Kinnerts primäre Leistung ist nicht, dass das alles neu ist, dass diese neue Einsamkeit überrascht. Sondern, dass sie das alles einmal zu Papier gebracht hat und der Welt außerhalb der soziologisch-pädagogischen Bubble zuführt. Welches Fazit zieht sie selbst daraus? Zum Beispiel, dass wir dem „Community-Kapitalismus“ ein Fick dich ins Gesicht sagen, eine regional kontrollierte Wirtschaft aufbauen sollen. Orte der Begegnung schaffen, neue Strategien für Teilhabe entwickeln, das Zeitalter der Einsamkeit in eines der mentalen Gesundheit ändern. Sie führt einige pragmatische Beispiele an, wie Plauderkassen statt Selbst-Checkout oder genossenschaftliche Dorfläden, die diesen so wichtigen Begegnungsort zu neuem Leben erwecken würden, doch sie ist nicht naiv. Anti-Einsamkeit lasse sich nicht vorschreiben, schließt Kinnert.

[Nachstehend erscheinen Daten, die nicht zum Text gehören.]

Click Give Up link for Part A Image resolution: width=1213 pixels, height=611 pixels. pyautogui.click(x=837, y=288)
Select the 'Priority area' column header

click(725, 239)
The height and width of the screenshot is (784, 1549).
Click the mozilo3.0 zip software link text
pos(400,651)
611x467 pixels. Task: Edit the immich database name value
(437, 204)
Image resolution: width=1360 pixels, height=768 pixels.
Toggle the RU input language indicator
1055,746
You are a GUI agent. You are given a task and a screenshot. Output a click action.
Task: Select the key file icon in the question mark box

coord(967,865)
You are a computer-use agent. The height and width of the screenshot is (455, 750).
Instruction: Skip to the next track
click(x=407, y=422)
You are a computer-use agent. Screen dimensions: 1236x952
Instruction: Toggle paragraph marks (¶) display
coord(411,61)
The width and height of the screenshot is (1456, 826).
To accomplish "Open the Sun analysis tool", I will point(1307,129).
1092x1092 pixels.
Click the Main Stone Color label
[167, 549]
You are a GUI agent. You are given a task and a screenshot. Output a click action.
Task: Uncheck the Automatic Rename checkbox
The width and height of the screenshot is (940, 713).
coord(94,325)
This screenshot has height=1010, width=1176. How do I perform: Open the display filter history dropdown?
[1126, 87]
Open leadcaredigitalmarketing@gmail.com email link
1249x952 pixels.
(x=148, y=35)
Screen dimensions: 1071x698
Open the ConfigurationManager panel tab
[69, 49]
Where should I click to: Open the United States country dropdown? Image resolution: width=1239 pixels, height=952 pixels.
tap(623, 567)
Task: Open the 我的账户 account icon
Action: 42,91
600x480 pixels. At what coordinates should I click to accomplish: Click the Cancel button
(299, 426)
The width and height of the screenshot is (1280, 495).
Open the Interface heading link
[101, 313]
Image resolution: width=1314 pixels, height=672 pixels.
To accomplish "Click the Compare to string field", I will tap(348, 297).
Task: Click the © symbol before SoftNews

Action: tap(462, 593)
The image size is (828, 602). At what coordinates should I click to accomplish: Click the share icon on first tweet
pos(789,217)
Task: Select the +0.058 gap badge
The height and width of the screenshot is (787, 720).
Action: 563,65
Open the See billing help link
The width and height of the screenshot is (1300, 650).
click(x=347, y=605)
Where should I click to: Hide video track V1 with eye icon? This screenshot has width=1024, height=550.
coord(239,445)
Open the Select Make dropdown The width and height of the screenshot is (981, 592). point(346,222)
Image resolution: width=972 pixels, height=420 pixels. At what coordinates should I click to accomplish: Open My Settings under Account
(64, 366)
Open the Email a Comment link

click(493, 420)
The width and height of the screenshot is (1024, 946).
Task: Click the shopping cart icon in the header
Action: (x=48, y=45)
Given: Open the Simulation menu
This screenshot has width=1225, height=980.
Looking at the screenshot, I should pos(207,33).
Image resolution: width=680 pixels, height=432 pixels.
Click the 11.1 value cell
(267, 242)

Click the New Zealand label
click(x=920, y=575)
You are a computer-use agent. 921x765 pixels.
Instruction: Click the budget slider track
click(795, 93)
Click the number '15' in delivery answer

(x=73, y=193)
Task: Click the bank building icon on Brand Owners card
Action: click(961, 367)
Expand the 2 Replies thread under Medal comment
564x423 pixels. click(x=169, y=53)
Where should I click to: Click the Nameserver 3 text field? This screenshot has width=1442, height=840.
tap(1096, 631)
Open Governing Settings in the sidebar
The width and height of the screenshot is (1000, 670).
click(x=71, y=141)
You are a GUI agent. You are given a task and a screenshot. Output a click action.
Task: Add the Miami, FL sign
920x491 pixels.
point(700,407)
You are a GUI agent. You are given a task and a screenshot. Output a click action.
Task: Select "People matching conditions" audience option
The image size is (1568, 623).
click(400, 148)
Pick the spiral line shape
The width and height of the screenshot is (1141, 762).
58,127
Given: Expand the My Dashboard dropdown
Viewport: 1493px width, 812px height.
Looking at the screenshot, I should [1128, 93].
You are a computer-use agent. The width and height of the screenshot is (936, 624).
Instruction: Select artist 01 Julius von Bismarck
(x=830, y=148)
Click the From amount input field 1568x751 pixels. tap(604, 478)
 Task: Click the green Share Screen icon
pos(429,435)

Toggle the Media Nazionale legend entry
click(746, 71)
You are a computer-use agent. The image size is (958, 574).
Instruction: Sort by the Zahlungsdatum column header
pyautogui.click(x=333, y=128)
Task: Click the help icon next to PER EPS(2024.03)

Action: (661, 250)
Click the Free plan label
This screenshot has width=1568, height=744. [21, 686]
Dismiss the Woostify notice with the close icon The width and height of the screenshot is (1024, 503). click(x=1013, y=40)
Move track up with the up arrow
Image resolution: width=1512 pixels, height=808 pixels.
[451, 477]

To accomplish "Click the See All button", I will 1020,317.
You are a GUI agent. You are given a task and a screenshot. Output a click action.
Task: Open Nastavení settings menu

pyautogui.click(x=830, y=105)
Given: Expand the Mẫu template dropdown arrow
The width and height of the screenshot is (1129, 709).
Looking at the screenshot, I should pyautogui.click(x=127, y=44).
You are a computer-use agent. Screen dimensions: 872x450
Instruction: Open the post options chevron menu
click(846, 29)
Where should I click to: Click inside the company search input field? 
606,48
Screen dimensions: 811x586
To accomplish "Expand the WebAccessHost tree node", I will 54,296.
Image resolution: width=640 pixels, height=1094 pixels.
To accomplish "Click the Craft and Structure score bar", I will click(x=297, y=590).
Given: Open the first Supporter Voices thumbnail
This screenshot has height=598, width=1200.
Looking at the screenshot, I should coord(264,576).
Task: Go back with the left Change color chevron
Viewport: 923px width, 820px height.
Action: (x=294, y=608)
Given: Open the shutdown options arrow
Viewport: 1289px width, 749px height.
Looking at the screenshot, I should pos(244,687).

Eine Erforschung der Ursachen, eine Debatte, interdisziplinäre Betrachtung und letztlich sogar eine Reform des Gesundheitsbegriffs schlägt sie vor.
„Die neue Einsamkeit“ ist eine breit angelegte, sehr lesenswerte Analyse unserer Gegenwart. Und klingt mitunter erstaunlich sozialistisch dafür, dass Kinnert aktives Mitglied der CDU ist. Einer Partei, in der man sich mit Themen und Forderungen, wie die Autorin sie aufruft und stellt, bisweilen doch recht einsam fühlen muss? Was aber freilich wieder nur eine vermutende Betrachtung von außen ist.